I heard about TH1RTEEN R3ASONS WHY quite recently. People were all in a tither because two teenage girls committed suicide after watching this Netflix series. It sounded interesting so I got the book and joined Netflix to get the full experience. I read the book and saw the episodes. I’m presently going through the episodes a second time. It made me realize that this was a very different generation. The focus is on kids going to Liberty High School. The main character, Hannah, who killed herself and left tapes for thirteen people to listen to and find out how they had failed her and were therefore responsible for her death. How weird is that?
For starters, she doesn’t seem like someone who would kill herself. She seemed to have too much going for her to give up on life. In the beginning, she sets up an elaborate, cute and clever way of getting a date with a boy she liked at a new school. He offers her a ride in a car full of his buddies and she says “Thanks but my chariot awaits” as she jumps on a city bus. He follows her on the bus and she puts her number on his phone and then jumps off the bus. He calls and she makes up a math problem about two buses leaving from different places and what time do they meet to set up a date to meet him at a park. All this doesn’t look like a girl without resources. They kiss and everything should have been wonder except he does this very guy thing. He lets his mates think they did more than kiss, hence her reputation takes a turn south. That’s a common experience for girls and women, not only in high school. Shitty thing to do but is it reason enough to hold him partially responsible for her suicide?
That experience is followed by other experiences, many of which are even more obscure. I got the impression that anything that isn’t perfect in her interpersonal relationships is ground for indictment of the other person. I’m aware of the term highly sensitive personality but come on! From a sassy, resourceful girl, Hannah turns into a fragile, yet bitter injustice collector who blames everyone she knows for disappointing her.
We share her tapes with Clay Jensen who is also sensitive and vulnerable. Clay is all-too-willing to feel guilty for Hannah’s death before he even hears the tape relating to his own failings be what she wanted him to be when she needed him to be it. He is guided through the maze of guilt-inducing tapes by his friend, Tony, a boy who seems a lot more mature and detached than the others. Tony provides a cassette player and keeps Clay on track when he is too overwhelmed to keep listening.

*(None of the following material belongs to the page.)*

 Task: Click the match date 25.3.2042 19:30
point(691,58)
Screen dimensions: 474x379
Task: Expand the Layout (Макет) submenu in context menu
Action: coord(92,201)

At the time Clay gets the tapes, most of the other kids have already heard them. They seem very defensive about their role and the blame they could incur. It doesn’t help that Hannah’s mother is suing the school. She is looking for evidence of bullying. The school is also defensive. They are trying really hard to show how sensitive and caring they are. They have posters all over telling kids “Suicide isn’t an option.” The kids set up an altar to Hannah, first on her locker and then on a table in a hallway. Are schools really held culpable if they don’t
manage to protect a student from unkindness if it leads to suicide? I do know some schools go to ridiculous extremes such as charging a First Grader with sexual harassment for kissing another First Grader. Can a school really be blamed for bullying? Most bullying happens outside the sight and sound of teachers. Few bullied kids disclose their problem to adults. They are too ashamed. I know some schools have programs to boost self-esteem. The kids I know who had such classes didn’t seem very keen on them. Just saying. Hannah’s case doesn’t really seem like a typical case of bullying. She wasn’t taunted, called names, beaten up or any of the usual things. I don’t think her experiences
in school really deserve the name of bullying. A boy lies about how far he got with her sexually. A girl and boy she was friends with drop her and become a couple. A boy turns stalker and takes pictures of her from outside her window. Yes. This is more serious than the other problems she had previously had. But it’s just one boy, not a group of mean kids. She plans to trap the boy with the help of another girl. They succeed and find
out his identity but not before he gets a picture of the girls kissing each other. Hannah isn’t a lesbian but the other girl is and she dirties up Hannah’s reputation a little more to protect herself from being outed. Sorry. I don’t call any of that bullying. Maybe Millennials do. The law suit doesn’t seem to be doing anyone much good. The mother is perplexed. Her daughter hadn’t given her any information about why she was ending her life. That was reserved only for her peers. In fact, none of the parents really have a clue what is happening with their kids.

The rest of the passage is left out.